Giovanni è – tra l’altro – l’unico santo di cui ricordiamo sia la nascita che la morte.
La tradizione profetica ha sempre caratterizzato l’esperienza di Israele nel suo cammino. Chi sono i profeti? Alle volte si pensa che siano persone che predicono il futuro… macché, quelli sono gli indovini! No, i profeti sono amici di Dio che, animati nel profondo dallo Spirito Santo, indicano al popolo l’interpretazione di eventi, ammoniscono, scuotono, a volte anche con metodi piuttosto inusuali e rudi. Straordinaria la presenza dei profeti nella Scrittura, uomini diversi sedotti da Dio che fanno diventare la loro vita una catechesi vivente, un monito continuo al popolo, a volte al costo della propria vita. Persone che rischiarano le tenebre e che invitano alla speranza. Persone che – come dice Pietro oggi – indagano e scrutano la salvezza sulla grazia a noi destinata. Compagni di viaggio, amici di Dio, hanno a lungo invitato il popolo a guardare alla salvezza che doveva arrivare per compiere la promessa comunionale del Dio d’Israele realizzata in Gesù.

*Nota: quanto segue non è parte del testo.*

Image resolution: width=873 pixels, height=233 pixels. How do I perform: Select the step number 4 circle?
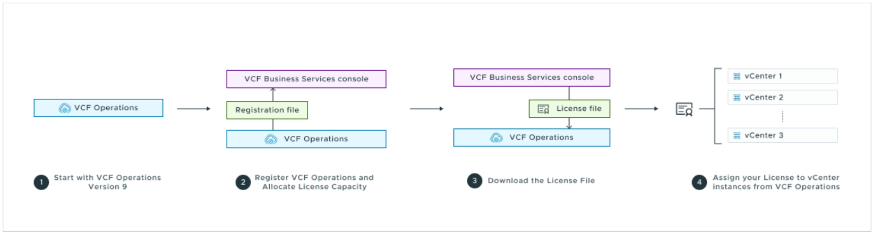pyautogui.click(x=699, y=182)
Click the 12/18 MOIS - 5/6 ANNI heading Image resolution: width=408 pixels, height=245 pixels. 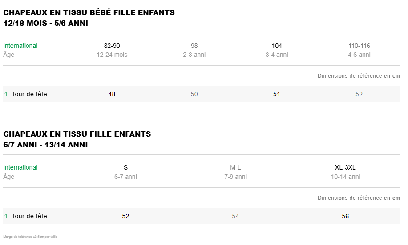tap(45, 23)
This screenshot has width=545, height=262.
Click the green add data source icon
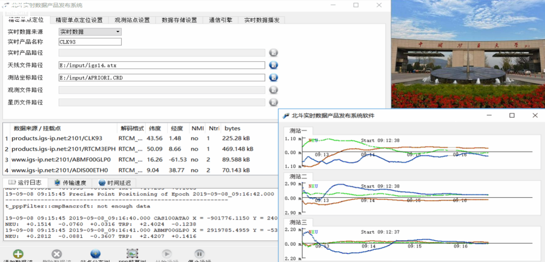point(18,254)
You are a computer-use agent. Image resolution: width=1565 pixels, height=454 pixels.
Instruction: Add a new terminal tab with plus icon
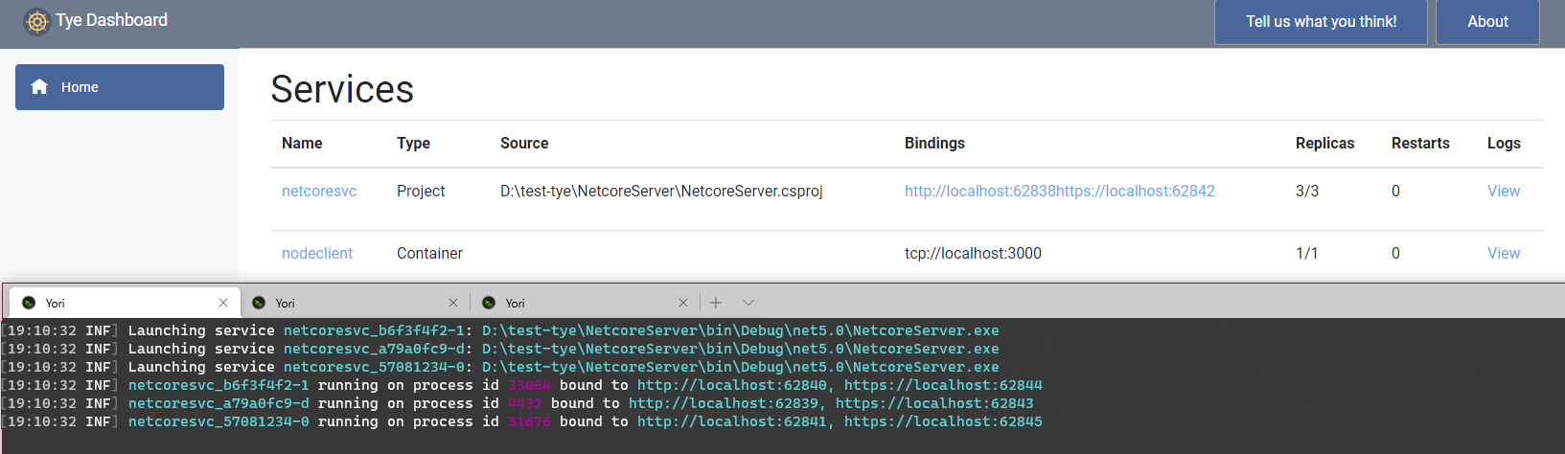[716, 303]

E – tra questi – spicca come un gigante Giovanni Battista. Giovanni crudo asceta del deserto, Giovanni tagliente predicatore, Giovanni disposto a morire per mantenere fede alla sua missione di verità. Giovanni che prepara e dispone il popolo all’accoglienza del Messia ma che, teneramente, resta anche lui spiazzato dall’originalità di questo Messia. D’altronde: come biasimare Giovanni?! Il più grande dei profeti ma anche il più sfortunato: invita a conversione, grida e minaccia, indica un Messia vendicativo con l’ascia pronta a tagliare l’albero che non produce frutto e poi arriva Gesù che invece di abbattere accarezza e pota l’albero per fargli portare più frutto! Impressiona il fatto che addirittura Giovanni sia spiazzato dall’inaudita tenerezza di Dio: anche lui deve arrendersi alla contro-logica del Dio d’Israele.